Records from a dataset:

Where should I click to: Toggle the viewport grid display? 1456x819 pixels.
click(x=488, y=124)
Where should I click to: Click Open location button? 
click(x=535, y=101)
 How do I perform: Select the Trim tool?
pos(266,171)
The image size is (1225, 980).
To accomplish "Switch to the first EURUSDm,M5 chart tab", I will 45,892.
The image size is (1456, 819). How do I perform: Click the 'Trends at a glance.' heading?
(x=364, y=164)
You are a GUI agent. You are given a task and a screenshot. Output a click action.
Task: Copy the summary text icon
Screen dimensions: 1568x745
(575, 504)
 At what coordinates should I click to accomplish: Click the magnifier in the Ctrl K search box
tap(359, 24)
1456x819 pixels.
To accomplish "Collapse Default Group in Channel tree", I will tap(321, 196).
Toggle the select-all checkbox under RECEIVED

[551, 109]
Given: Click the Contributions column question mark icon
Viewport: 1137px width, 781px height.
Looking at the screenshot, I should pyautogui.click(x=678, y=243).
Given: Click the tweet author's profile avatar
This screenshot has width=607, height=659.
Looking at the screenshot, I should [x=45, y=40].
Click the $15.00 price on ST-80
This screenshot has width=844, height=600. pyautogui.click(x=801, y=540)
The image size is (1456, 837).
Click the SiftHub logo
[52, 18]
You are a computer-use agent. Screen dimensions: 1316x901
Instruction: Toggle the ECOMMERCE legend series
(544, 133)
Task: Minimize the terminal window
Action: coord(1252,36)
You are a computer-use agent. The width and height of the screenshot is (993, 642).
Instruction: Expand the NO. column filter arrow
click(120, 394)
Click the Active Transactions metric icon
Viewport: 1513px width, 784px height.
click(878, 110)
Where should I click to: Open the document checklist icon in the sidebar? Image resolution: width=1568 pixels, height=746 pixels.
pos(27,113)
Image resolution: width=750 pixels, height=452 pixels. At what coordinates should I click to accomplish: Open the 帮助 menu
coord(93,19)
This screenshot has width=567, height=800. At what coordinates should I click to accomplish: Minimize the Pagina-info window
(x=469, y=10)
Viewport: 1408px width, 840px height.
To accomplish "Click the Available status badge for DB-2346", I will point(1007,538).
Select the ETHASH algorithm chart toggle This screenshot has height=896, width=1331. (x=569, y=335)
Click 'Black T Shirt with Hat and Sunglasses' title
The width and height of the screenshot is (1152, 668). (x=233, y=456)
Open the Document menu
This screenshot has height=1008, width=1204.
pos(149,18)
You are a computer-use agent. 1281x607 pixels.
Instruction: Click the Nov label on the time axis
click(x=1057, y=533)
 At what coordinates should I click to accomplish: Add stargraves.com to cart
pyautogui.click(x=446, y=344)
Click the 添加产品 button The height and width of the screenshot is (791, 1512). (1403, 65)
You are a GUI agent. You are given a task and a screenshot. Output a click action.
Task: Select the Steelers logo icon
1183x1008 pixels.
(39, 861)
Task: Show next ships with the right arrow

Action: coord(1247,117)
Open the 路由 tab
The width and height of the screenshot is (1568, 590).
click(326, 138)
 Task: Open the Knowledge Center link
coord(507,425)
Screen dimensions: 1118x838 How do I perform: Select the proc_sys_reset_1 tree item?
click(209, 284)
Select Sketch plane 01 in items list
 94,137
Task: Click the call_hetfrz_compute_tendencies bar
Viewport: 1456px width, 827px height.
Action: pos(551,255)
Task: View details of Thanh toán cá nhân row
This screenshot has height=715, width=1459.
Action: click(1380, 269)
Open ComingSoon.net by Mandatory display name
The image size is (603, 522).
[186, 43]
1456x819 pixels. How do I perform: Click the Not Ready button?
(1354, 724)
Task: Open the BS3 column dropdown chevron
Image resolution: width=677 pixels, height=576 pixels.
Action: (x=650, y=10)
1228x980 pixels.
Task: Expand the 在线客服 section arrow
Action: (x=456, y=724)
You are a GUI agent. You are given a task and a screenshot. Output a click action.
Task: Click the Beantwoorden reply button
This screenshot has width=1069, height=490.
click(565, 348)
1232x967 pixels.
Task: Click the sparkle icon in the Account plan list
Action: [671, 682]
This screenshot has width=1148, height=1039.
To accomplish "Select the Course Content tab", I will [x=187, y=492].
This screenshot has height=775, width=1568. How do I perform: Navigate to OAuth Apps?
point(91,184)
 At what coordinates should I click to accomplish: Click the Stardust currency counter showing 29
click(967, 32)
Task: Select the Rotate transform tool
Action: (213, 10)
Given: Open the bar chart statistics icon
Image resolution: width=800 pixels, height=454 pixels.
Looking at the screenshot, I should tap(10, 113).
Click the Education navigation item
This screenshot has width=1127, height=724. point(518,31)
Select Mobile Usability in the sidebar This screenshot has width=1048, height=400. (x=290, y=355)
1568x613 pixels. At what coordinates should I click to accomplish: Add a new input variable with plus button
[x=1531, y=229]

== Written request ==
How would you format every line of the listing above as a JSON list of strings, with one string per line and blank lines omitted?

== Full output ==
[
  "Where should I click to: Toggle the viewport grid display? 1456x819 pixels.",
  "click(x=488, y=124)",
  "Where should I click to: Click Open location button? ",
  "click(x=535, y=101)",
  " How do I perform: Select the Trim tool?",
  "pos(266,171)",
  "The image size is (1225, 980).",
  "To accomplish \"Switch to the first EURUSDm,M5 chart tab\", I will 45,892.",
  "The image size is (1456, 819). How do I perform: Click the 'Trends at a glance.' heading?",
  "(x=364, y=164)",
  "You are a GUI agent. You are given a task and a screenshot. Output a click action.",
  "Task: Copy the summary text icon",
  "Screen dimensions: 1568x745",
  "(575, 504)",
  " At what coordinates should I click to accomplish: Click the magnifier in the Ctrl K search box",
  "tap(359, 24)",
  "1456x819 pixels.",
  "To accomplish \"Collapse Default Group in Channel tree\", I will tap(321, 196).",
  "Toggle the select-all checkbox under RECEIVED",
  "[551, 109]",
  "Given: Click the Contributions column question mark icon",
  "Viewport: 1137px width, 781px height.",
  "Looking at the screenshot, I should pyautogui.click(x=678, y=243).",
  "Given: Click the tweet author's profile avatar",
  "This screenshot has width=607, height=659.",
  "Looking at the screenshot, I should [x=45, y=40].",
  "Click the $15.00 price on ST-80",
  "This screenshot has width=844, height=600. pyautogui.click(x=801, y=540)",
  "The image size is (1456, 837).",
  "Click the SiftHub logo",
  "[52, 18]",
  "You are a computer-use agent. Screen dimensions: 1316x901",
  "Instruction: Toggle the ECOMMERCE legend series",
  "(544, 133)",
  "Task: Minimize the terminal window",
  "Action: coord(1252,36)",
  "You are a computer-use agent. The width and height of the screenshot is (993, 642).",
  "Instruction: Expand the NO. column filter arrow",
  "click(120, 394)",
  "Click the Active Transactions metric icon",
  "Viewport: 1513px width, 784px height.",
  "click(878, 110)",
  "Where should I click to: Open the document checklist icon in the sidebar? Image resolution: width=1568 pixels, height=746 pixels.",
  "pos(27,113)",
  "Image resolution: width=750 pixels, height=452 pixels. At what coordinates should I click to accomplish: Open the 帮助 menu",
  "coord(93,19)",
  "This screenshot has width=567, height=800. At what coordinates should I click to accomplish: Minimize the Pagina-info window",
  "(x=469, y=10)",
  "Viewport: 1408px width, 840px height.",
  "To accomplish \"Click the Available status badge for DB-2346\", I will point(1007,538).",
  "Select the ETHASH algorithm chart toggle This screenshot has height=896, width=1331. (x=569, y=335)",
  "Click 'Black T Shirt with Hat and Sunglasses' title",
  "The width and height of the screenshot is (1152, 668). (x=233, y=456)",
  "Open the Document menu",
  "This screenshot has height=1008, width=1204.",
  "pos(149,18)",
  "You are a computer-use agent. 1281x607 pixels.",
  "Instruction: Click the Nov label on the time axis",
  "click(x=1057, y=533)",
  " At what coordinates should I click to accomplish: Add stargraves.com to cart",
  "pyautogui.click(x=446, y=344)",
  "Click the 添加产品 button The height and width of the screenshot is (791, 1512). (1403, 65)",
  "You are a GUI agent. You are given a task and a screenshot. Output a click action.",
  "Task: Select the Steelers logo icon",
  "1183x1008 pixels.",
  "(39, 861)",
  "Task: Show next ships with the right arrow",
  "Action: coord(1247,117)",
  "Open the 路由 tab",
  "The width and height of the screenshot is (1568, 590).",
  "click(326, 138)",
  " Task: Open the Knowledge Center link",
  "coord(507,425)",
  "Screen dimensions: 1118x838 How do I perform: Select the proc_sys_reset_1 tree item?",
  "click(209, 284)",
  "Select Sketch plane 01 in items list",
  " 94,137",
  "Task: Click the call_hetfrz_compute_tendencies bar",
  "Viewport: 1456px width, 827px height.",
  "Action: pos(551,255)",
  "Task: View details of Thanh toán cá nhân row",
  "This screenshot has height=715, width=1459.",
  "Action: click(1380, 269)",
  "Open ComingSoon.net by Mandatory display name",
  "The image size is (603, 522).",
  "[186, 43]",
  "1456x819 pixels. How do I perform: Click the Not Ready button?",
  "(1354, 724)",
  "Task: Open the BS3 column dropdown chevron",
  "Image resolution: width=677 pixels, height=576 pixels.",
  "Action: (x=650, y=10)",
  "1228x980 pixels.",
  "Task: Expand the 在线客服 section arrow",
  "Action: (x=456, y=724)",
  "You are a GUI agent. You are given a task and a screenshot. Output a click action.",
  "Task: Click the Beantwoorden reply button",
  "This screenshot has width=1069, height=490.",
  "click(565, 348)",
  "1232x967 pixels.",
  "Task: Click the sparkle icon in the Account plan list",
  "Action: [671, 682]",
  "This screenshot has width=1148, height=1039.",
  "To accomplish \"Select the Course Content tab\", I will [x=187, y=492].",
  "This screenshot has height=775, width=1568. How do I perform: Navigate to OAuth Apps?",
  "point(91,184)",
  " At what coordinates should I click to accomplish: Click the Stardust currency counter showing 29",
  "click(967, 32)",
  "Task: Select the Rotate transform tool",
  "Action: (213, 10)",
  "Given: Open the bar chart statistics icon",
  "Image resolution: width=800 pixels, height=454 pixels.",
  "Looking at the screenshot, I should tap(10, 113).",
  "Click the Education navigation item",
  "This screenshot has width=1127, height=724. point(518,31)",
  "Select Mobile Usability in the sidebar This screenshot has width=1048, height=400. (x=290, y=355)",
  "1568x613 pixels. At what coordinates should I click to accomplish: Add a new input variable with plus button",
  "[x=1531, y=229]"
]